Tagar #SaveRajaAmpat Menggema di Medsos, Pengamat: Batalkan Izin Selamanya

Jakarta, sustainlifetoday.com – Gelombang penolakan terhadap aktivitas pertambangan di kawasan Raja Ampat terus menguat. Tagar #SaveRajaAmpat kembali menggema di media sosial, mendorong pencabutan permanen seluruh izin tambang yang dinilai mengancam ekosistem geopark kelas dunia tersebut
Pengamat Ekonomi Energi dari UGM, Fahmy Radhi, menilai bahwa aktivitas pertambangan di Raja Ampat, meskipun dilakukan dengan skema reklamasi, tetap akan meninggalkan jejak kerusakan permanen.

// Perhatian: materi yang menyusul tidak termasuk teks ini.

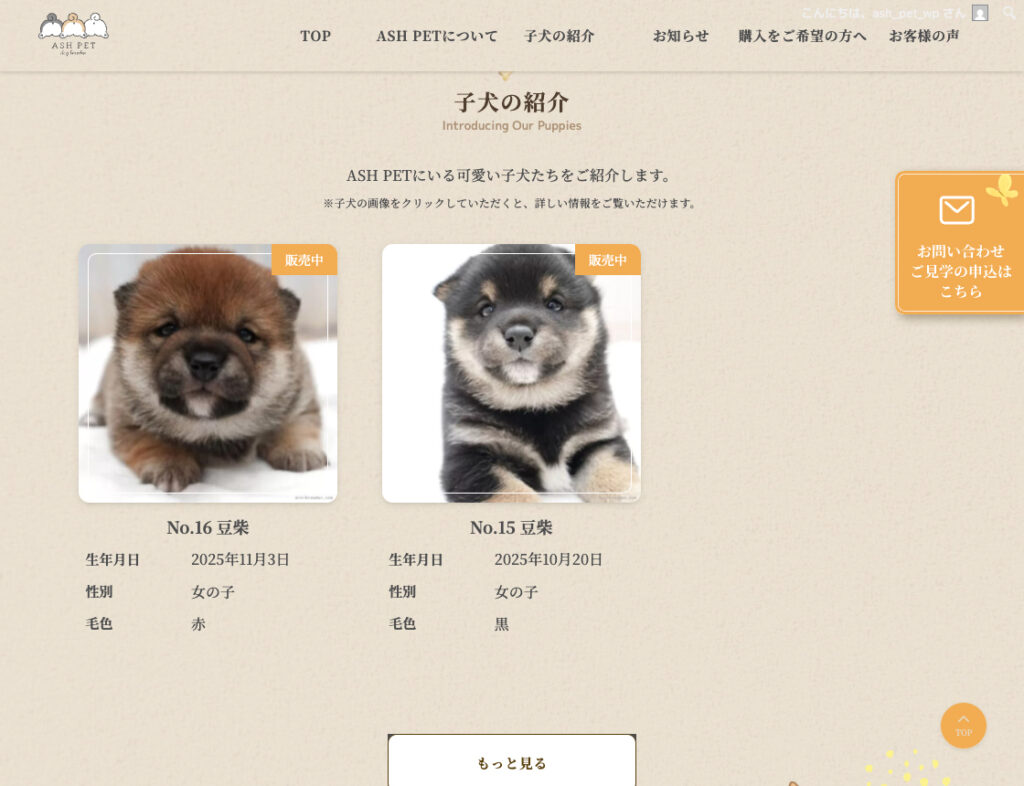
Task: Click the ASH PET logo
Action: pos(73,34)
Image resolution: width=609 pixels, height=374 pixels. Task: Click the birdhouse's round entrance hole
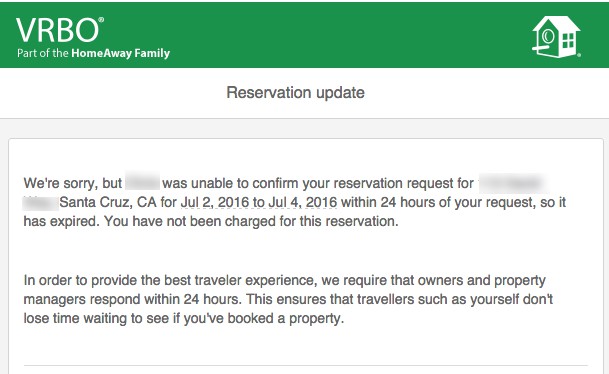(548, 37)
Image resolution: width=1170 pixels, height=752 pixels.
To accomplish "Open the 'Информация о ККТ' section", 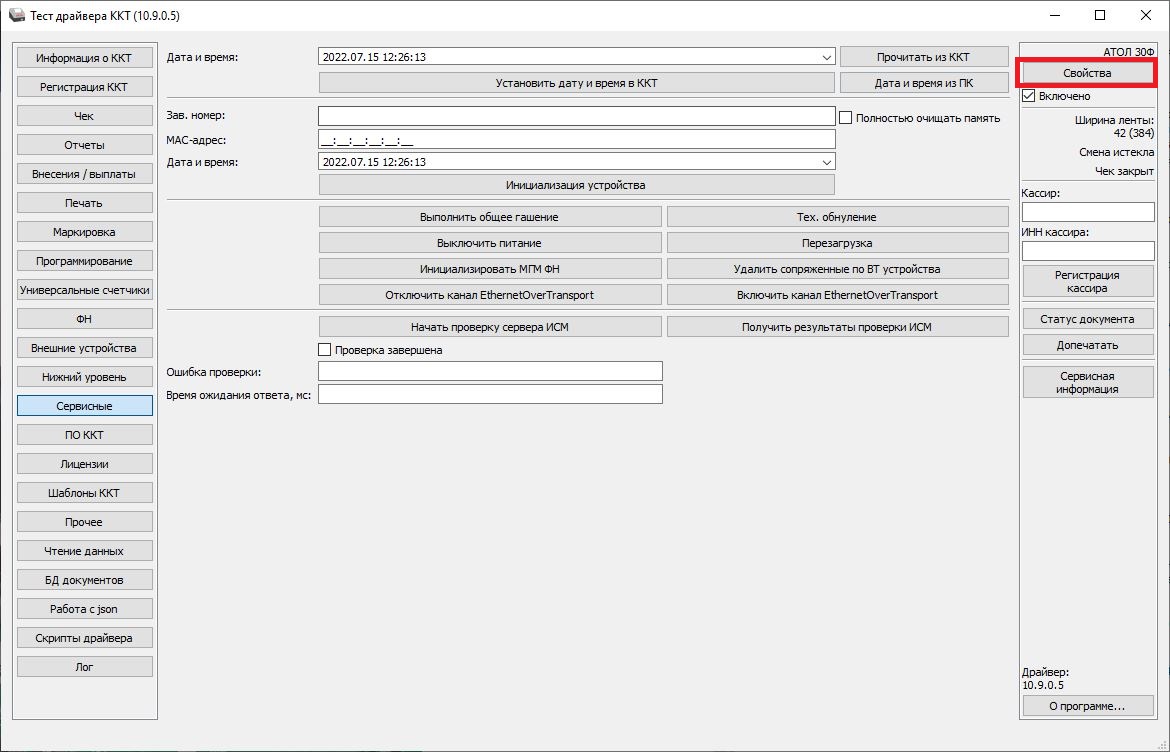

“Semua proses tambang pasti merusak lingkungan dan ekosistem, apalagi para penambang sering mengabaikan reklamasi. Untuk Raja Ampat, meski dengan reklamasi sekalipun, kerusakannya tak bisa dihindari,” ujar Fahmy kepada SustainLife Today.
Ia menekankan bahwa Raja Ampat bukan sekadar wilayah kaya sumber daya alam, tetapi juga kawasan strategis dengan nilai ekologis dan ekonomi yang tinggi di sektor pariwisata. Oleh karena itu, ia menuntut agar semua aktivitas pertambangan di kawasan tersebut dan sekitarnya dihentikan secara permanen.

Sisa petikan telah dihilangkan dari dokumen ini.